Giter Site home page Giter Site logo

humanoid-bench's Introduction

HumanoidBench: Simulated Humanoid Benchmark for Whole-Body Locomotion and Manipulation

Paper Website

We present HumanoidBench, a simulated humanoid robot benchmark consisting of $15$ whole-body manipulation and $12$ locomotion tasks. This repo contains the code for environments and training.

image

Directories

Structure of the repository:

  • data: Weights of the low-level skill policies
  • dreamerv3: Training code for dreamerv3
  • humanoid_bench: Core benchmark code
    • assets: Simulation assets
    • envs: Environment files
    • mjx: MuJoCo MJX training code
  • jaxrl_m: Training code for SAC
  • ppo: Training code for PPO
  • tdmpc2: Training code for TD-MPC2

Installation

# Install humanoid benchmark
pip install -e .

# Install jaxrl
pip install -e jaxrl_m
pip install ml_collections flax distrax tf-keras

# Install dreamer
pip install -e dreamerv3
pip install ipdb wandb moviepy imageio opencv-python ruamel.yaml rich cloudpickle tensorflow tensorflow_probability dm-sonnet optax plotly msgpack zmq colored matplotlib

# Install td-mpc2
pip install -e tdmpc2
pip install torch torchvision torchaudio hydra-core pyquaternion tensordict torchrl pandas hydra-submitit-launcher termcolor

# jax GPU version
pip install --upgrade "jax[cuda12_pip]" -f https://storage.googleapis.com/jax-releases/jax_cuda_releases.html
# Or, jax CPU version
pip install --upgrade "jax[cpu]"

Environments

Main Benchmark Tasks

  • h1hand-walk-v0
  • h1hand-reach-v0
  • h1hand-hurdle-v0
  • h1hand-crawl-v0
  • h1hand-maze-v0
  • h1hand-push-v0
  • h1hand-cabinet-v0
  • h1strong-highbar_hard-v0 # Make hands stronger to be able to hang from the high bar
  • h1hand-door-v0
  • h1hand-truck-v0
  • h1hand-cube-v0
  • h1hand-bookshelf_simple-v0
  • h1hand-bookshelf_hard-v0
  • h1hand-basketball-v0
  • h1hand-window-v0
  • h1hand-spoon-v0
  • h1hand-kitchen-v0
  • h1hand-package-v0
  • h1hand-powerlift-v0
  • h1hand-room-v0
  • h1hand-stand-v0
  • h1hand-run-v0
  • h1hand-sit_simple-v0
  • h1hand-sit_hard-v0
  • h1hand-balance_simple-v0
  • h1hand-balance_hard-v0
  • h1hand-stair-v0
  • h1hand-slide-v0
  • h1hand-pole-v0
  • h1hand-insert_normal-v0
  • h1hand-insert_small-v0

Test Environments with Random Actions

python -m humanoid_bench.test_env --env h1hand-walk-v0

Test Environments with Hierarchical Policy and Random Actions

# Define checkpoints to pre-trained low-level policy and obs normalization
export POLICY_PATH="data/reach_two_hands/torch_model.pt"
export MEAN_PATH="data/reach_two_hands/mean.npy"
export VAR_PATH="data/reach_two_hands/var.npy"

# Test the environment
python -m humanoid_bench.test_env --env h1hand-push-v0 --policy_path ${POLICY_PATH} --mean_path ${MEAN_PATH} --var_path ${VAR_PATH} --policy_type "reach_double_relative"

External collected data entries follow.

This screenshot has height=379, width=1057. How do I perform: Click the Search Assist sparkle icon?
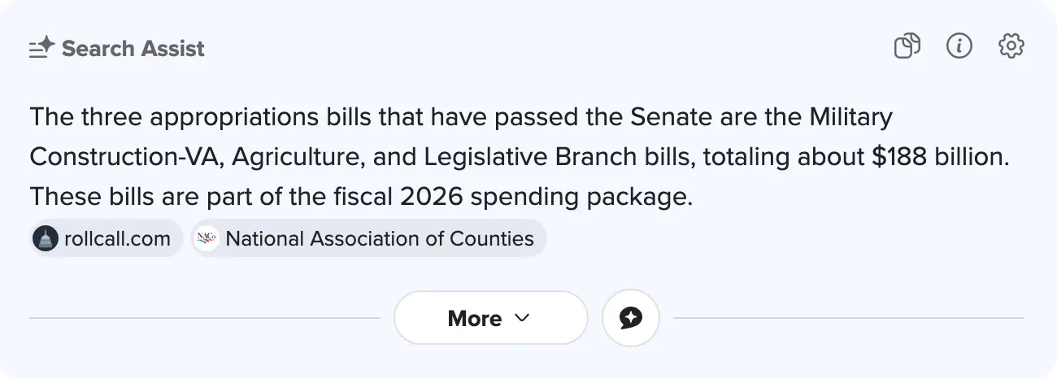(x=41, y=48)
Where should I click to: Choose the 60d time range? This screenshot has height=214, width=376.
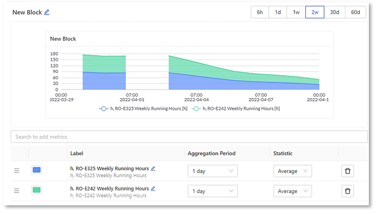[355, 12]
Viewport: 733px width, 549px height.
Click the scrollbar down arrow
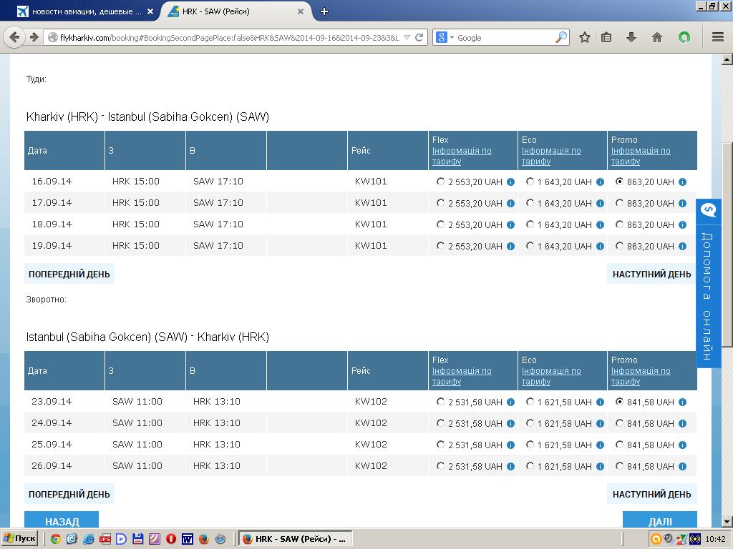click(x=727, y=522)
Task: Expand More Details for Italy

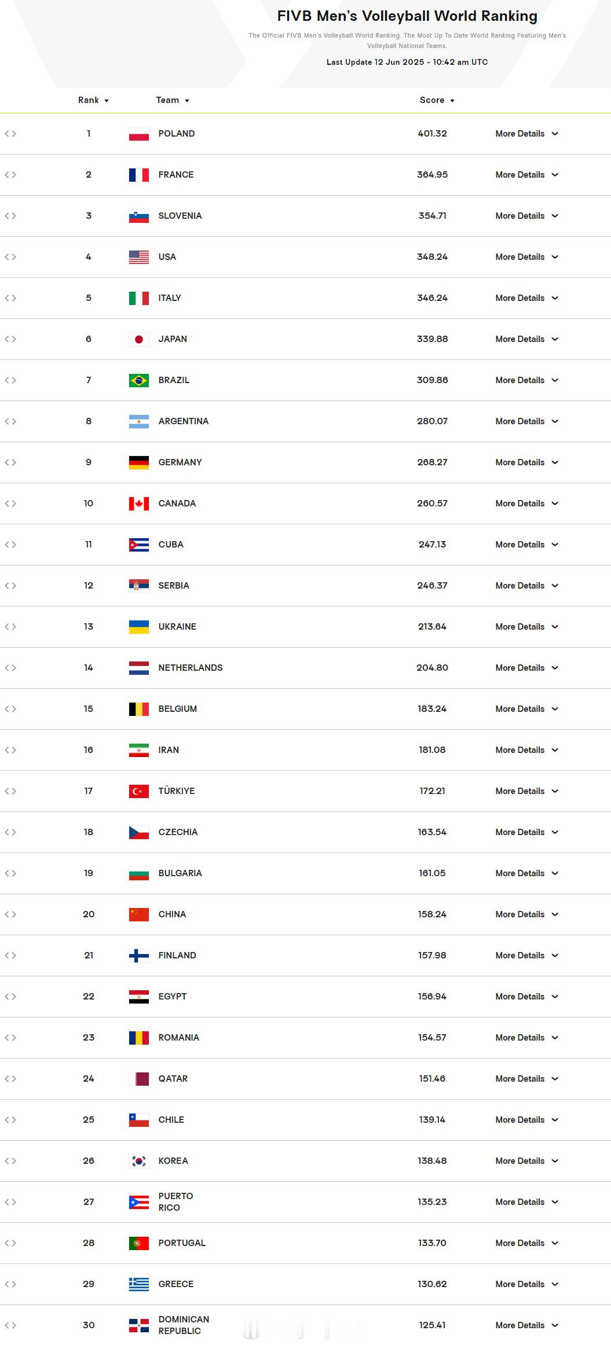Action: 526,298
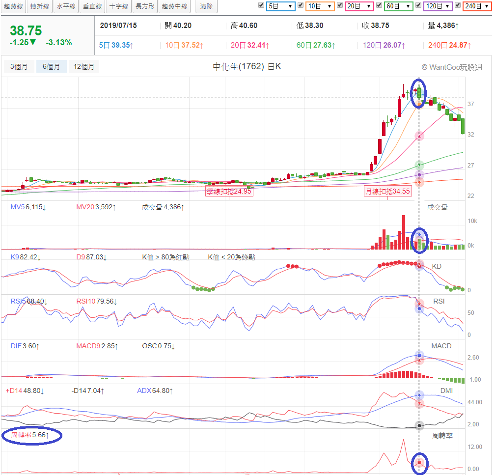Image resolution: width=495 pixels, height=475 pixels.
Task: Toggle the 240日 moving average checkbox
Action: click(458, 5)
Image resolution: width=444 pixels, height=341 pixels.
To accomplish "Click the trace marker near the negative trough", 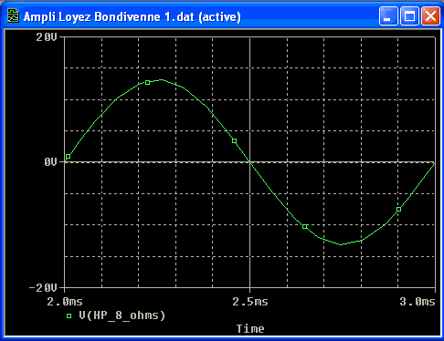I will [x=305, y=227].
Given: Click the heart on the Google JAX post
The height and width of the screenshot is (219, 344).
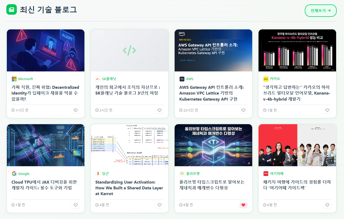Looking at the screenshot, I should tap(75, 205).
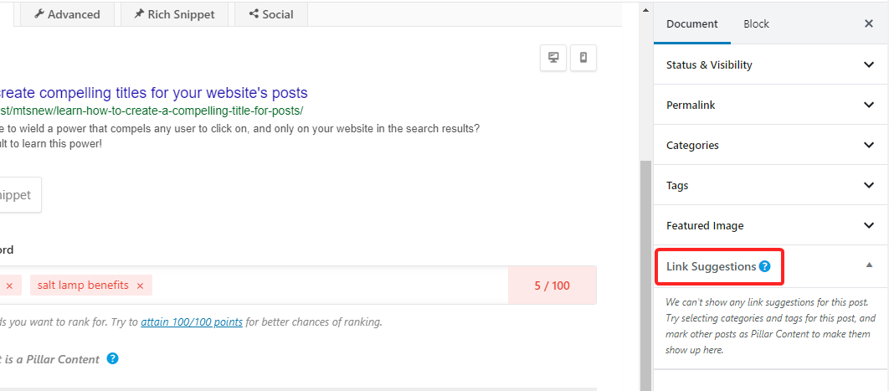Switch to the Block tab
Viewport: 889px width, 391px height.
tap(756, 24)
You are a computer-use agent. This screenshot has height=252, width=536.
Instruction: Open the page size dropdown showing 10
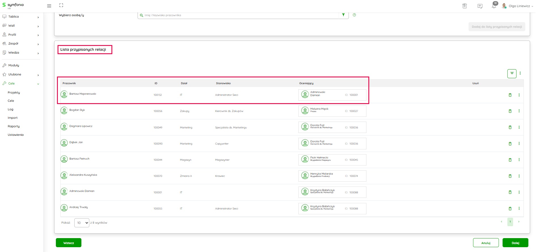pyautogui.click(x=82, y=223)
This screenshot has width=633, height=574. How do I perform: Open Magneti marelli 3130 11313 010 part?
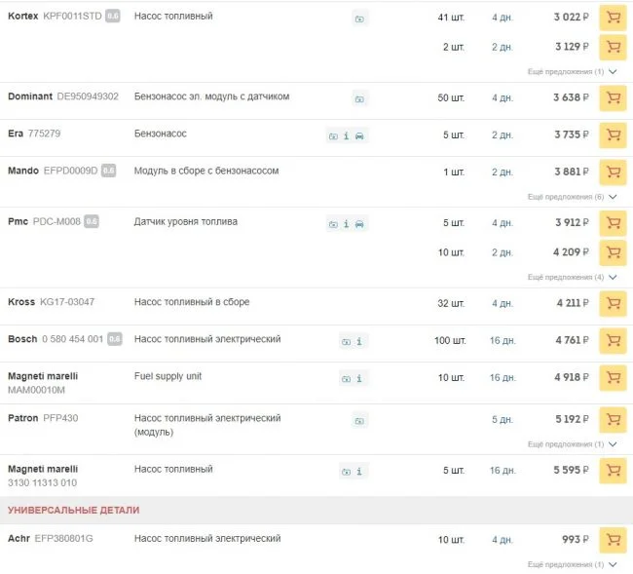(x=42, y=483)
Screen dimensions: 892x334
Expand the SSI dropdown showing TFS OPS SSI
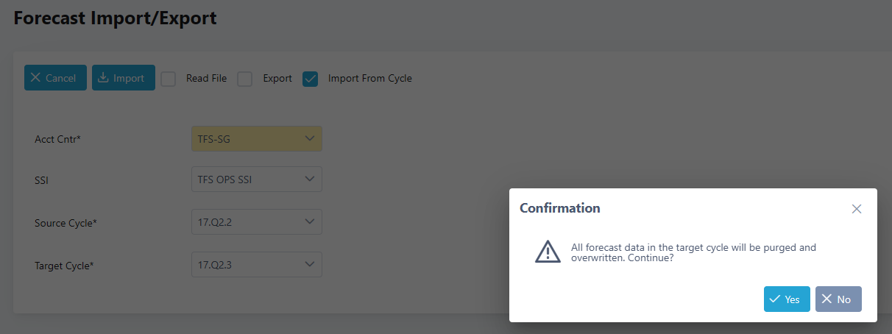tap(257, 180)
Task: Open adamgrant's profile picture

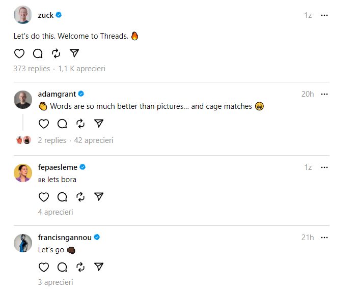Action: (x=22, y=99)
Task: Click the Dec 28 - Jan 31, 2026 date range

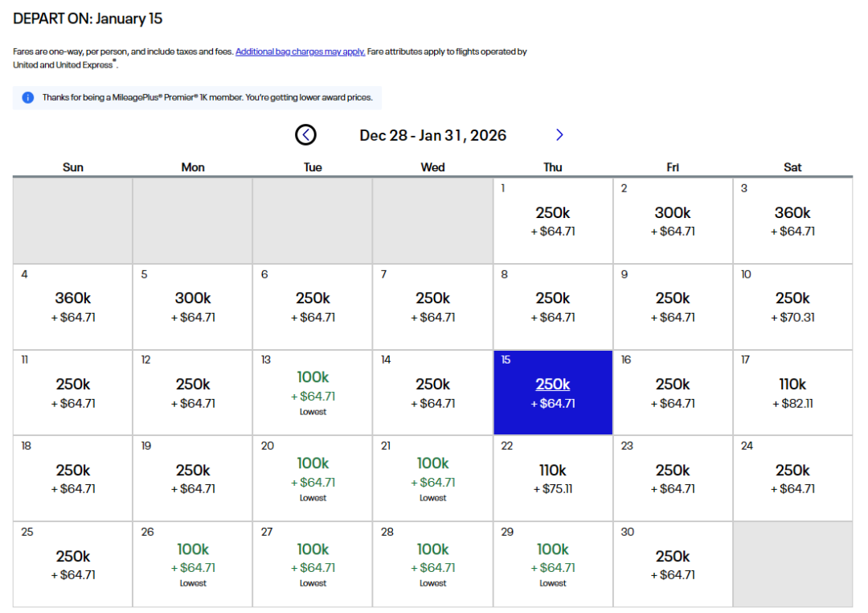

Test Low-Level Reaching Policy (trained with MJX, testing on classical MuJoCo)

# One-hand reaching
python -m humanoid_bench.mjx.mjx_test --with_full_model 

# Two-hand reaching
python -m humanoid_bench.mjx.mjx_test --with_full_model --task=reach_two_hands --folder=./data/reach_two_hands

Change Observations

As a default, the environment returns a privileged state of the environment (e.g., robot state + environment state). To get proprio, visual, and tactile sensing, set obs_wrapper=True and accordingly select the required sensors, e.g. sensors="proprio,image,tactile". When using tactile sensing, make sure to use h1touch in place of h1hand. Full test instruction:

python -m humanoid_bench.test_env --env h1touch-stand-v0 --obs_wrapper True --sensors "proprio,image,tactile"

Other Environments

In addition to the main benchmark tasks listed above, you can run the following environements that feature the robot without hands:

  • h1-walk-v0
  • h1-reach-v0
  • h1-hurdle-v0
  • h1-crawl-v0
  • h1-maze-v0
  • h1-push-v0
  • h1-highbar_simple-v0
  • h1-door-v0
  • h1-truck-v0
  • h1-basketball-v0
  • h1-package-v0
  • h1-stand-v0
  • h1-run-v0
  • h1-sit_simple-v0
  • h1-sit_hard-v0
  • h1-balance_simple-v0
  • h1-balance_hard-v0
  • h1-stair-v0
  • h1-slide-v0
  • h1-pole-v0

Training

# Define TASK
export TASK="h1hand-sit_simple-v0"

# Train TD-MPC2
python -m tdmpc2.train disable_wandb=False wandb_entity=[WANDB_ENTITY] exp_name=tdmpc task=humanoid_${TASK} seed=0

# Train DreamerV3
python -m embodied.agents.dreamerv3.train --configs humanoid_benchmark --run.wandb True --run.wandb_entity [WANDB_ENTITY] --method dreamer --logdir logs --task humanoid_${TASK} --seed 0

# Train SAC
python ./jaxrl_m/examples/mujoco/run_mujoco_sac.py --env_name ${TASK} --wandb_entity [WANDB_ENTITY] --max_steps 5000000 --seed 0

# Train PPO (not using MJX)
python ./ppo/run_sb3_ppo.py --env_name ${TASK} --wandb_entity [WANDB_ENTITY] --seed 0

Training Hierarchical Policies

# Define TASK
export TASK="h1hand-push-v0"

# Define checkpoints to pre-trained low-level policy and obs normalization
export POLICY_PATH="data/reach_one_hand/torch_model.pt"
export MEAN_PATH="data/reach_one_hand/mean.npy"
export VAR_PATH="data/reach_one_hand/var.npy"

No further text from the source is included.